> **WHAT THIS TASK INVOLVES**
Each line below is to be written out once more, precisely as given.

> **LISTED RECORDS**

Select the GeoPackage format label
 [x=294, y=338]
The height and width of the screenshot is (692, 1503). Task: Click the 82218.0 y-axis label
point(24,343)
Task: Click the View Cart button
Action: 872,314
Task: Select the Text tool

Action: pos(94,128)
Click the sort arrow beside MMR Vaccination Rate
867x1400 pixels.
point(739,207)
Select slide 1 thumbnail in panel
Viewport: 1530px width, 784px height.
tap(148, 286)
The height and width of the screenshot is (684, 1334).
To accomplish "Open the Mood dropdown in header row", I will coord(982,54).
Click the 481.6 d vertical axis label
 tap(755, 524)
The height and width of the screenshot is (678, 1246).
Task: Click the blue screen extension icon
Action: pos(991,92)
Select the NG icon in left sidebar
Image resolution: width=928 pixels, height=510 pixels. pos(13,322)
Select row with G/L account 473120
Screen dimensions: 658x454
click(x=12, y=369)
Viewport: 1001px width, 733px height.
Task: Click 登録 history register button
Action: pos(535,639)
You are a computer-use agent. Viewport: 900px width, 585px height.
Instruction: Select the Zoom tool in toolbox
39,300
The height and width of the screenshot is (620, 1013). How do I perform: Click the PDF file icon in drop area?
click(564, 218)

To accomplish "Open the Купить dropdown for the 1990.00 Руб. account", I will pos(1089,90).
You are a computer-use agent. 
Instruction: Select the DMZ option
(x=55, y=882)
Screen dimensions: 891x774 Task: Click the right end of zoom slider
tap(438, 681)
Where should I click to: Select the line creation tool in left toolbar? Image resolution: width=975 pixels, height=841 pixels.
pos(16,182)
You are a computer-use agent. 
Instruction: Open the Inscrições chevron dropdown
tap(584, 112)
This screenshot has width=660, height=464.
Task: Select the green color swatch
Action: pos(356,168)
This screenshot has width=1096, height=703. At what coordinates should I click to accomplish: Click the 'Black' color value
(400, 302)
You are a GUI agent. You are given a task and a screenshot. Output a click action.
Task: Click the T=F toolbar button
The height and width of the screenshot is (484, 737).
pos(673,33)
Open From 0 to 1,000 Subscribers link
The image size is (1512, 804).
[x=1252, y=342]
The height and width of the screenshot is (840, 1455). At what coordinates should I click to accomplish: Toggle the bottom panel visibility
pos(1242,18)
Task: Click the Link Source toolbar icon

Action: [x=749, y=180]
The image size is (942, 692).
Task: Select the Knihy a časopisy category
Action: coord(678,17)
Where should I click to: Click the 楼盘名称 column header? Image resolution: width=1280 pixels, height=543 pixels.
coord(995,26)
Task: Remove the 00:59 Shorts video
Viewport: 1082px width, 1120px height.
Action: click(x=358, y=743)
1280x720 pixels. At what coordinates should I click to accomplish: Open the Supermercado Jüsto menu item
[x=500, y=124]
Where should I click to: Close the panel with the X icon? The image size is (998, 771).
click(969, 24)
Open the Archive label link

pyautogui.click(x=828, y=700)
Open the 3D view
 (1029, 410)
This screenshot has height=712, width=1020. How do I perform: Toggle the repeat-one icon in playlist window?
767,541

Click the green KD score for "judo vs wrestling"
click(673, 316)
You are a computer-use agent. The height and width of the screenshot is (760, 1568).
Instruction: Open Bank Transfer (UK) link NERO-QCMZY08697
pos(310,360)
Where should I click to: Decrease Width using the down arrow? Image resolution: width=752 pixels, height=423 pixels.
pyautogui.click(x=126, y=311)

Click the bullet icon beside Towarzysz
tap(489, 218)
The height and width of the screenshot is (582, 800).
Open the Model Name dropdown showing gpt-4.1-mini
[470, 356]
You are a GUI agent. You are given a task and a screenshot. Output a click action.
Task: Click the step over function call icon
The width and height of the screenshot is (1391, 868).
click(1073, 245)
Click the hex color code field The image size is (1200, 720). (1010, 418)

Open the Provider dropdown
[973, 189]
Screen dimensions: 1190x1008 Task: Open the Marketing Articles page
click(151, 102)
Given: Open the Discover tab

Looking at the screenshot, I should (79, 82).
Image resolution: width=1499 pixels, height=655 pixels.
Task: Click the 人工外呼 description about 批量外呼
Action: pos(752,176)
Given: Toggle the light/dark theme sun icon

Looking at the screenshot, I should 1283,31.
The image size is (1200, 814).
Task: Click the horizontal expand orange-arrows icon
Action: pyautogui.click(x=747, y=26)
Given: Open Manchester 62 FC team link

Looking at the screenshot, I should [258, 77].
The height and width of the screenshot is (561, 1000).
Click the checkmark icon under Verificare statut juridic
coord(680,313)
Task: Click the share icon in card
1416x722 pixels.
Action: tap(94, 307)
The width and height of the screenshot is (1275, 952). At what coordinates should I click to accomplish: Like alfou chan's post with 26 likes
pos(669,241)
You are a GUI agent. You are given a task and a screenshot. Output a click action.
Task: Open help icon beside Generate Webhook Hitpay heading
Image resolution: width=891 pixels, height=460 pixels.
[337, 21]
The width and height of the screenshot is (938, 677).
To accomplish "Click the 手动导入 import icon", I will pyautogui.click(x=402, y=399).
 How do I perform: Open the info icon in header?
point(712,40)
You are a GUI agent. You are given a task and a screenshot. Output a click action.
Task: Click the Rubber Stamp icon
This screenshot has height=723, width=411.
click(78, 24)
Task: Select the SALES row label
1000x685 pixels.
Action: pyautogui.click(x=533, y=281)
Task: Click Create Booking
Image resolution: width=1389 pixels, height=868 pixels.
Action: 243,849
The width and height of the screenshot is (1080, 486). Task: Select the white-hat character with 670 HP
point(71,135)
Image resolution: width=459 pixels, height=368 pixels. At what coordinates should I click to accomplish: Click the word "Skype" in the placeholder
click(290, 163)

> **RESPONSE TO THE TASK**
Select the GeoPackage format label
 [x=294, y=338]
The height and width of the screenshot is (692, 1503). Task: Click the 82218.0 y-axis label
point(24,343)
Task: Click the View Cart button
Action: 872,314
Task: Select the Text tool

Action: pos(94,128)
Click the sort arrow beside MMR Vaccination Rate
867x1400 pixels.
point(739,207)
Select slide 1 thumbnail in panel
Viewport: 1530px width, 784px height.
tap(148, 286)
The height and width of the screenshot is (684, 1334).
To accomplish "Open the Mood dropdown in header row", I will coord(982,54).
Click the 481.6 d vertical axis label
 tap(755, 524)
The height and width of the screenshot is (678, 1246).
Task: Click the blue screen extension icon
Action: pos(991,92)
Select the NG icon in left sidebar
Image resolution: width=928 pixels, height=510 pixels. pos(13,322)
Select row with G/L account 473120
Screen dimensions: 658x454
click(x=12, y=369)
Viewport: 1001px width, 733px height.
Task: Click 登録 history register button
Action: pos(535,639)
You are a computer-use agent. Viewport: 900px width, 585px height.
Instruction: Select the Zoom tool in toolbox
39,300
The height and width of the screenshot is (620, 1013). How do I perform: Click the PDF file icon in drop area?
click(564, 218)

To accomplish "Open the Купить dropdown for the 1990.00 Руб. account", I will pos(1089,90).
You are a computer-use agent. 
Instruction: Select the DMZ option
(x=55, y=882)
Screen dimensions: 891x774 Task: Click the right end of zoom slider
tap(438, 681)
Where should I click to: Select the line creation tool in left toolbar? Image resolution: width=975 pixels, height=841 pixels.
pos(16,182)
You are a computer-use agent. 
Instruction: Open the Inscrições chevron dropdown
tap(584, 112)
This screenshot has width=660, height=464.
Task: Select the green color swatch
Action: pos(356,168)
This screenshot has width=1096, height=703. At what coordinates should I click to accomplish: Click the 'Black' color value
(400, 302)
You are a GUI agent. You are given a task and a screenshot. Output a click action.
Task: Click the T=F toolbar button
The height and width of the screenshot is (484, 737).
pos(673,33)
Open From 0 to 1,000 Subscribers link
The image size is (1512, 804).
[x=1252, y=342]
The height and width of the screenshot is (840, 1455). At what coordinates should I click to accomplish: Toggle the bottom panel visibility
pos(1242,18)
Task: Click the Link Source toolbar icon

Action: [x=749, y=180]
The image size is (942, 692).
Task: Select the Knihy a časopisy category
Action: coord(678,17)
Where should I click to: Click the 楼盘名称 column header? Image resolution: width=1280 pixels, height=543 pixels.
coord(995,26)
Task: Remove the 00:59 Shorts video
Viewport: 1082px width, 1120px height.
Action: click(x=358, y=743)
1280x720 pixels. At what coordinates should I click to accomplish: Open the Supermercado Jüsto menu item
[x=500, y=124]
Where should I click to: Close the panel with the X icon? The image size is (998, 771).
click(969, 24)
Open the Archive label link

pyautogui.click(x=828, y=700)
Open the 3D view
 (1029, 410)
This screenshot has height=712, width=1020. How do I perform: Toggle the repeat-one icon in playlist window?
767,541

Click the green KD score for "judo vs wrestling"
click(673, 316)
You are a computer-use agent. The height and width of the screenshot is (760, 1568).
Instruction: Open Bank Transfer (UK) link NERO-QCMZY08697
pos(310,360)
Where should I click to: Decrease Width using the down arrow? Image resolution: width=752 pixels, height=423 pixels.
pyautogui.click(x=126, y=311)

Click the bullet icon beside Towarzysz
tap(489, 218)
The height and width of the screenshot is (582, 800).
Open the Model Name dropdown showing gpt-4.1-mini
[470, 356]
You are a GUI agent. You are given a task and a screenshot. Output a click action.
Task: Click the step over function call icon
The width and height of the screenshot is (1391, 868).
click(1073, 245)
Click the hex color code field The image size is (1200, 720). (1010, 418)

Open the Provider dropdown
[973, 189]
Screen dimensions: 1190x1008 Task: Open the Marketing Articles page
click(151, 102)
Given: Open the Discover tab

Looking at the screenshot, I should (79, 82).
Image resolution: width=1499 pixels, height=655 pixels.
Task: Click the 人工外呼 description about 批量外呼
Action: pos(752,176)
Given: Toggle the light/dark theme sun icon

Looking at the screenshot, I should 1283,31.
The image size is (1200, 814).
Task: Click the horizontal expand orange-arrows icon
Action: pyautogui.click(x=747, y=26)
Given: Open Manchester 62 FC team link

Looking at the screenshot, I should [258, 77].
The height and width of the screenshot is (561, 1000).
Click the checkmark icon under Verificare statut juridic
coord(680,313)
Task: Click the share icon in card
1416x722 pixels.
Action: tap(94, 307)
The width and height of the screenshot is (1275, 952). At what coordinates should I click to accomplish: Like alfou chan's post with 26 likes
pos(669,241)
You are a GUI agent. You are given a task and a screenshot. Output a click action.
Task: Open help icon beside Generate Webhook Hitpay heading
Image resolution: width=891 pixels, height=460 pixels.
[337, 21]
The width and height of the screenshot is (938, 677).
To accomplish "Click the 手动导入 import icon", I will pyautogui.click(x=402, y=399).
 How do I perform: Open the info icon in header?
point(712,40)
You are a GUI agent. You are given a task and a screenshot. Output a click action.
Task: Click the Rubber Stamp icon
This screenshot has height=723, width=411.
click(78, 24)
Task: Select the SALES row label
1000x685 pixels.
Action: pyautogui.click(x=533, y=281)
Task: Click Create Booking
Image resolution: width=1389 pixels, height=868 pixels.
Action: 243,849
The width and height of the screenshot is (1080, 486). Task: Select the white-hat character with 670 HP
point(71,135)
Image resolution: width=459 pixels, height=368 pixels. At what coordinates should I click to accomplish: Click the word "Skype" in the placeholder
click(290, 163)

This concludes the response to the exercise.